You waited patiently, or not, for months to get to meet your new bundle of joy. Protected, loved, and eating for two. And once the baby got here, he or she was only 8 lbs! So, why am I still hanging onto this weight, you may ask. Typically during pregnancy women gain between 25-35 lbs, some may be more or less than those numbers. So where do the rest of those pounds come from? Your breast tissue, blood supply, fat stores and enlarged uterus. Women also store extra energy reserves late in pregnancy as a hedge against possible disasters that might cause food scarcity. It’s like insurance for our species. So, naturally, with the thought of survival in mind, you can expect that a new mother’s body would not get rid of its reserves.

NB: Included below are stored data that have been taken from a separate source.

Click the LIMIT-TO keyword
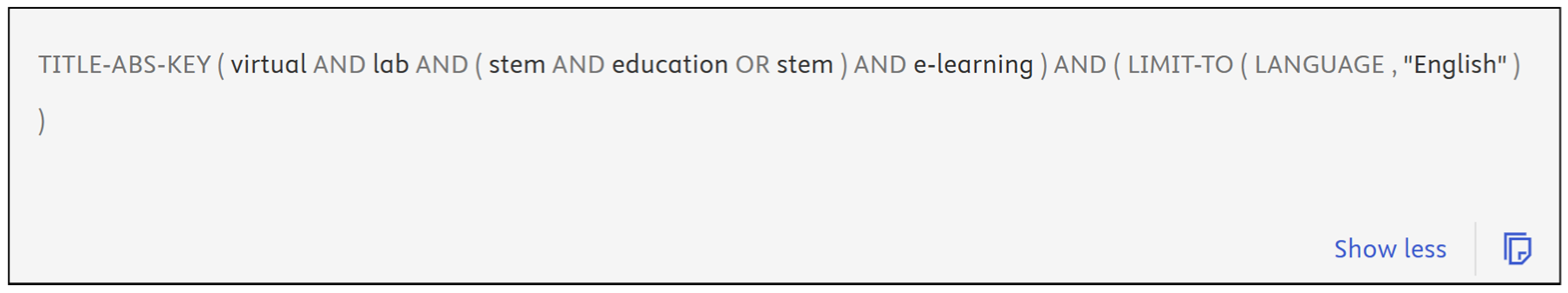 (x=1180, y=64)

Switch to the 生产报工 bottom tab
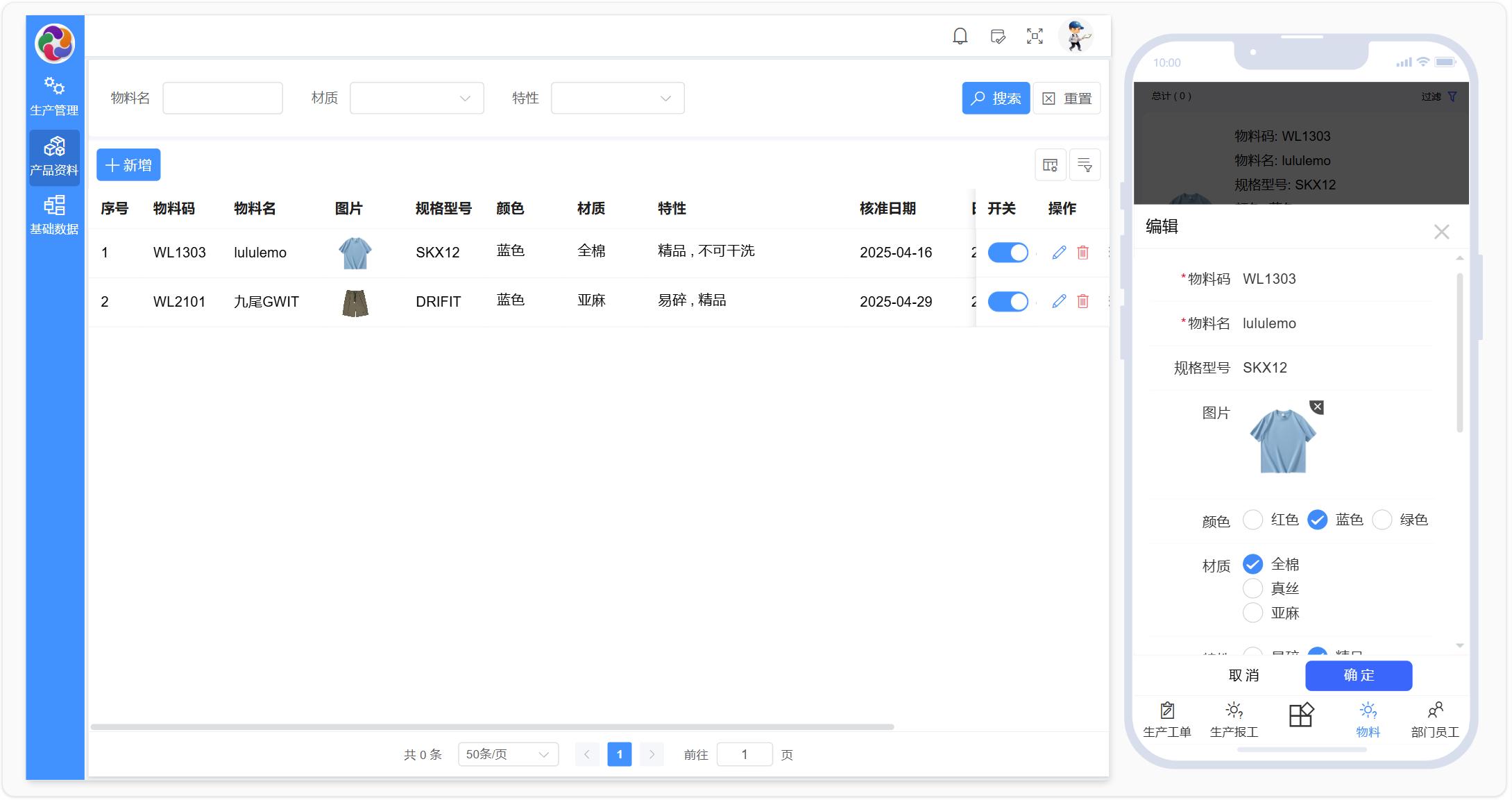(1234, 720)
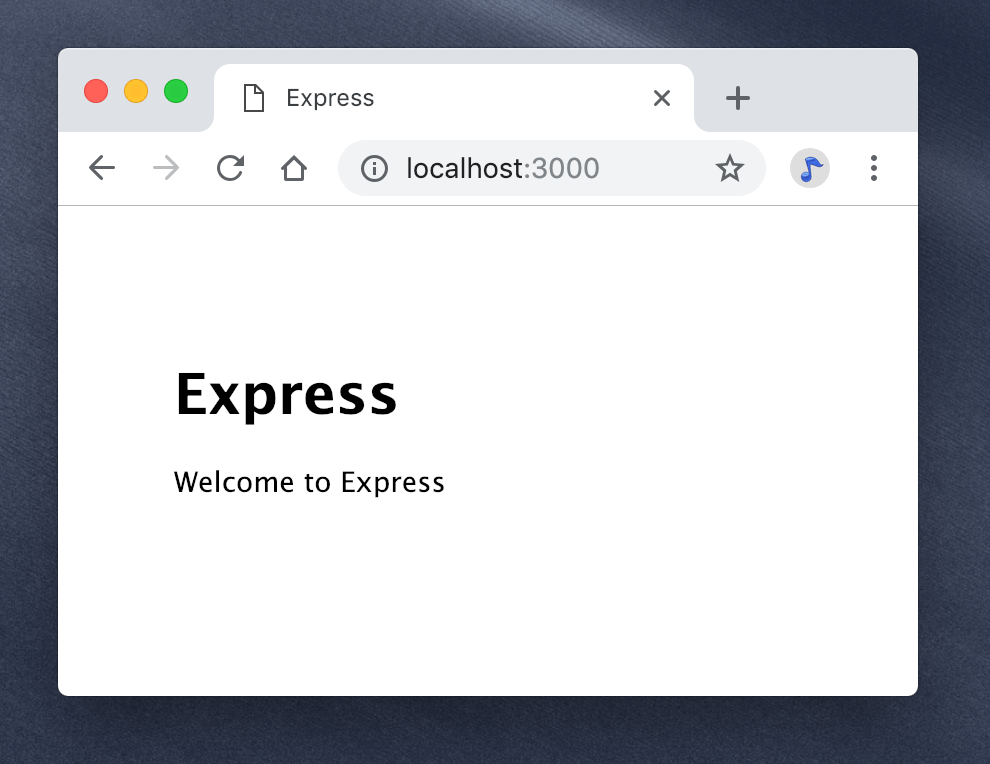The width and height of the screenshot is (990, 764).
Task: Click the yellow minimize window control
Action: (136, 91)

Mothers will lose about 15 pounds at delivery, and then drop another 4 to 6 pounds of water weight in the first week or so, leaving them about 15 - 20 pounds over their pre-pregnancy weight a one month postpartum. Then the rate of weight-loss slows to about 2 to 4 lbs. per month if you are eating a healthy balanced diet. If you notice that weight doesn’t seem to be budging it may be a good idea to talk to your family doctor about a safe, healthy way to help the weight come off slowly. Since your body needs ample rest and nutrition to recover from delivery, fend off infection and feed your baby, you shouldn’t even think about dieting until your baby is 6 weeks old — no matter how anxious you are to get back into your pre-pregnancy clothes
Don’t forget to get moving! We know, you’re a new mother, you’re busy all of the time! But, make time to exercise, you can even take baby! Put your baby in the stroller and the two of you
can take a walk. A good walk to or in the park is also a great way to meet other moms and possibly make some new friends. Join mommy and me classes. Support is key to achieving your goals.

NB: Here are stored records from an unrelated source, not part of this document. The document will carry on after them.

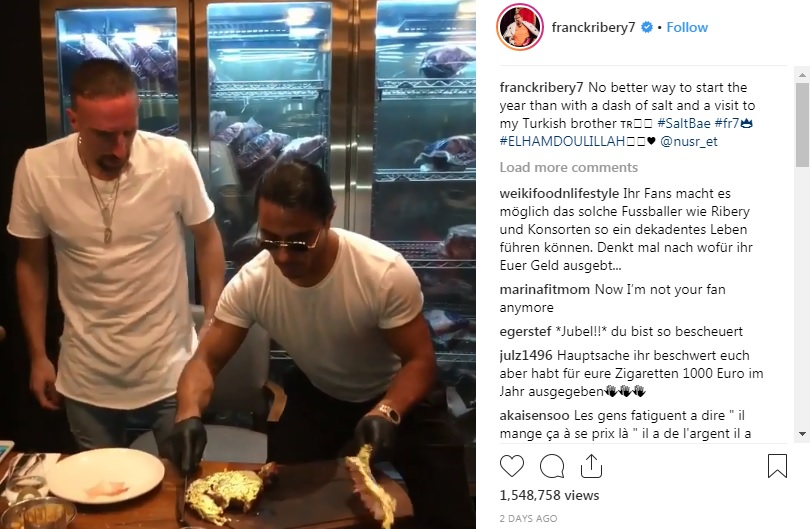Click the verified badge next to franckribery7
Viewport: 810px width, 529px height.
coord(646,27)
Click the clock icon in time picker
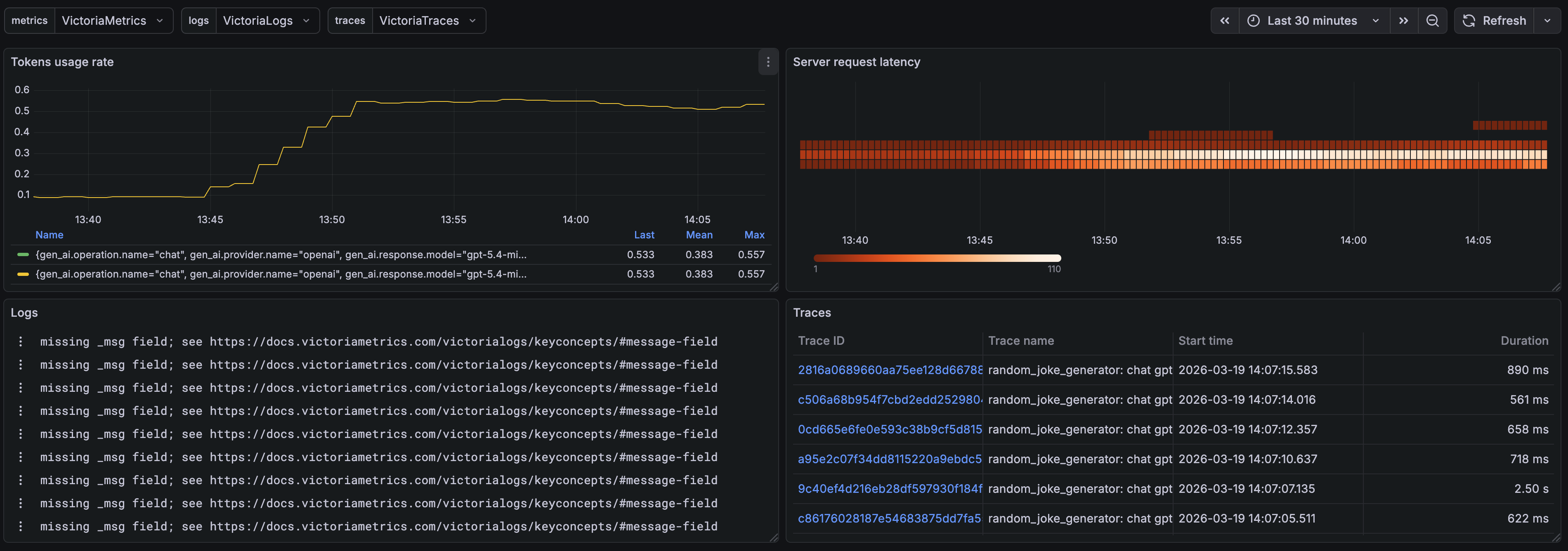Screen dimensions: 1568x551 (x=1253, y=21)
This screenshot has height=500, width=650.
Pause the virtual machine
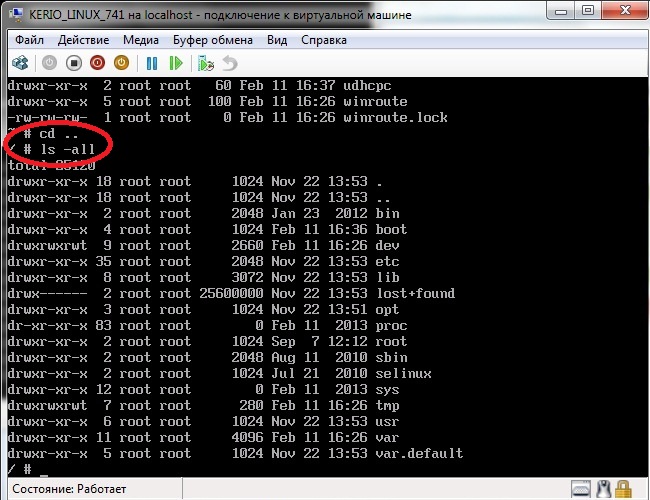pos(152,62)
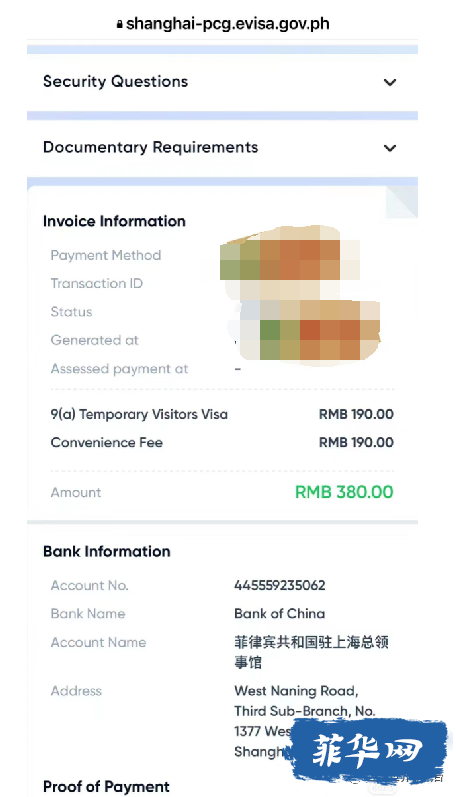The width and height of the screenshot is (458, 797).
Task: Click the Chinese account name text
Action: (x=311, y=652)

All in all, you can expect to lose most to some of your baby weight, but you may have to throw in some healthy eating and exercise to help it along a bit. Always remember before making any changes in nutrition or exercise you should check with your doctor.
An interesting fact, and perhaps another reason for breastfeeding, depending on how much milk you produce, breastfeeding can burn up about 500 calories per day. What’s more, it stimulates the release of hormones that help shrink your uterus.
No matter what don’t push yourself to bounce back right away. Your body grew a human being...stop and think about that just for a second. Understanding the changes your body has made will help you create manageable expectations for the future! Now, go grab some extra baby snuggles! They are only little once!